Cualquier aficionado que solo hubiese asistido a competiciones profesionales en su vida y acudiese a este partido se llevaría un golpe directo a su autoestima. Allí no importaba a nada ni a nadie. Ni controlarían su entrada, ni sus pertenencias, ni su asiento. Podía colocarse en cualquier parte que quisiese, incluso fuera de las gradas, a ras de campo y pegado a la línea de pintura, que no de cal, del césped artificial.

No importaba excepto entre los banquillos. Junto a Jaime, amigo desde la guardería, me situé a la derecha del banquillo local simplemente para saludar y poder ir comentando el partido con el míster, Luis, a quien ambos conocemos también desde prescolar, y Mario, su ayudante, con quien llevamos compartiendo peña en las fiestas patronales desde hace más de diez años. Para los cuatro era lo más normal, pero no para el árbitro, quien se dirigió a Sito –para los amigos- obviando totalmente nuestra presencia para indicarle que no podíamos estar ahí. Mientras andábamos hacia el otro lado del banquillo, donde podíamos ver y hablar con el área técnica igual que antes, Jaime se quejaba abiertamente en tono de humor. “No me lo cabreéis ya, ¿eh?”, nos dijo Luis sonriendo. No terminé de imaginar una escena similar con Fabio Capello como protagonista.

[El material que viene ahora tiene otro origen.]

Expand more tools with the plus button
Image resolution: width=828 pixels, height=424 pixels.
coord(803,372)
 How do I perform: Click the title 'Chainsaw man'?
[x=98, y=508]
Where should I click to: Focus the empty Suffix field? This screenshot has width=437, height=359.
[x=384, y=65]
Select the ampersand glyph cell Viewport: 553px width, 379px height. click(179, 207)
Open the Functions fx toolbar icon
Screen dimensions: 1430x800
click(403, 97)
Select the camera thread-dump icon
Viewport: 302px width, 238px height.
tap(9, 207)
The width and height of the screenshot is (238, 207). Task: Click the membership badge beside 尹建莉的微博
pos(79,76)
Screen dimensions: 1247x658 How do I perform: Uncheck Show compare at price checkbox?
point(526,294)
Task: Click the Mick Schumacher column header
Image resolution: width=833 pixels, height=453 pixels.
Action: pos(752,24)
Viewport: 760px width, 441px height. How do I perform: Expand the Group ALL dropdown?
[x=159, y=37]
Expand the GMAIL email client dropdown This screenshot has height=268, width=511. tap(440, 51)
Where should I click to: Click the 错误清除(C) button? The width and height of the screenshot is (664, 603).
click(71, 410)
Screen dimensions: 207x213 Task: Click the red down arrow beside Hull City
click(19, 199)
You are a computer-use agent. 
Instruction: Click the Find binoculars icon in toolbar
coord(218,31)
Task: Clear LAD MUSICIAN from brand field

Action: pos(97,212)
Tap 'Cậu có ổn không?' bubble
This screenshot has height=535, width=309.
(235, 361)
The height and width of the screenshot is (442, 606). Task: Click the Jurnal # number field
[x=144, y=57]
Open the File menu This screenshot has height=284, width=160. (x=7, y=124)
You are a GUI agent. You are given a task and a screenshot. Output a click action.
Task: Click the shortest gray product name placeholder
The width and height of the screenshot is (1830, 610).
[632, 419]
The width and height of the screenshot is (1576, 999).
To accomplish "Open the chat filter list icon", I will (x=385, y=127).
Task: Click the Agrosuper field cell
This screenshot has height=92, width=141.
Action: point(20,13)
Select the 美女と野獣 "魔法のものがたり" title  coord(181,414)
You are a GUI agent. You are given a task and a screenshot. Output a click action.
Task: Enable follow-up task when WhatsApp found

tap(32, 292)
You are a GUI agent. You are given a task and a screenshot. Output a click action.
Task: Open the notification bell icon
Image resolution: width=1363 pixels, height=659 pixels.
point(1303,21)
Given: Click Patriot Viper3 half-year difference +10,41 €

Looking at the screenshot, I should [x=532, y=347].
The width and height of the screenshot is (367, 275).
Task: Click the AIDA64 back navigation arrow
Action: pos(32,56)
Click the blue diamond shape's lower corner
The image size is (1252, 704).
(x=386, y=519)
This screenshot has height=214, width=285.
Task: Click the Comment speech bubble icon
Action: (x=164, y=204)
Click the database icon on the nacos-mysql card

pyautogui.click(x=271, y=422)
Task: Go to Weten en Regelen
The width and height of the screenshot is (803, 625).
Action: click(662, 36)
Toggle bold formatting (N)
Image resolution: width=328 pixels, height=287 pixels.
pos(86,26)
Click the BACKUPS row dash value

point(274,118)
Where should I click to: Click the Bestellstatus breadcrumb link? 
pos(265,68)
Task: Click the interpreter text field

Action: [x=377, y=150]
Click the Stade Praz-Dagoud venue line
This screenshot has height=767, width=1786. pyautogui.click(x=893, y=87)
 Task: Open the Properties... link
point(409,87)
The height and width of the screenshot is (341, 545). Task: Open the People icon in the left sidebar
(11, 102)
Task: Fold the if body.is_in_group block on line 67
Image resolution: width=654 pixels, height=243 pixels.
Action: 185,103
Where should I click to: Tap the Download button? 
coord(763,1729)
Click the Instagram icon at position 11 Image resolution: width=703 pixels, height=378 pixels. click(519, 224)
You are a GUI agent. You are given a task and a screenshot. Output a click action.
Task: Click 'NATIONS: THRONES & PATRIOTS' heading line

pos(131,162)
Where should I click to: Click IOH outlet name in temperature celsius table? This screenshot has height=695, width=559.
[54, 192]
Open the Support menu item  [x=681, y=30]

El fútbol era lo de menos, o al menos para los padres que estaban en la grada y que reclamaban al árbitro el final del partido no para confirmar los tres puntos, sino porque estaban deseando seguir con sus charlas informales pero en el chiringuito del polideportivo. El fútbol como evento social en su máxima expresión.

El partido transcurría mientras los solitarios suplentes, solo tres, comentaban las diferencias de sus botas, tema que recordábamos como recurrente cuando estábamos en su lugar. Ya podían ser las más feas y de colores flúor, que el hijo de Cachillo, conocido en todo el pueblo, las defendía porque “son las de Griezmann”.

El debate era el mismo en cuanto a balones, justo después del descanso cuando salimos a jugar un poco con los chicos que se quedaron calentando. Jaime le comentaba a Mario lo buenos que eran los balones comparados con los que teníamos en hace diez años, cuando los que este domingo vestíamos con vaqueros nos dejábamos las rodillas en cada entrada cuando la hierba artificial era una utopía. “¡Pero si son durísimos!”, se quejaban desde el banquillo. “Pues menos mal que no habéis probado los Mikasa…”, les calló Mario.

Al final, 1-0 y segunda victoria de la temporada. “Voy a matar a tu primo”, me reclamaba Luis mientras nos dirigíamos a los vestuarios, haciendo referencia a las ocasiones fallidas del primo de este cronista que le hizo sufrir demasiado para conseguir el ansiado 1-0. El próximo partido tendrá más suerte, pensaba y deseaba yo, imaginando el partido de dentro de dos semanas. Para ello no tendremos que esperar a que Tebas ponga los horarios ni estar pendiente de comprar las entradas antes de que se acaben. Siempre serán los domingos a las 12:15: ningún equipo más juega ese día.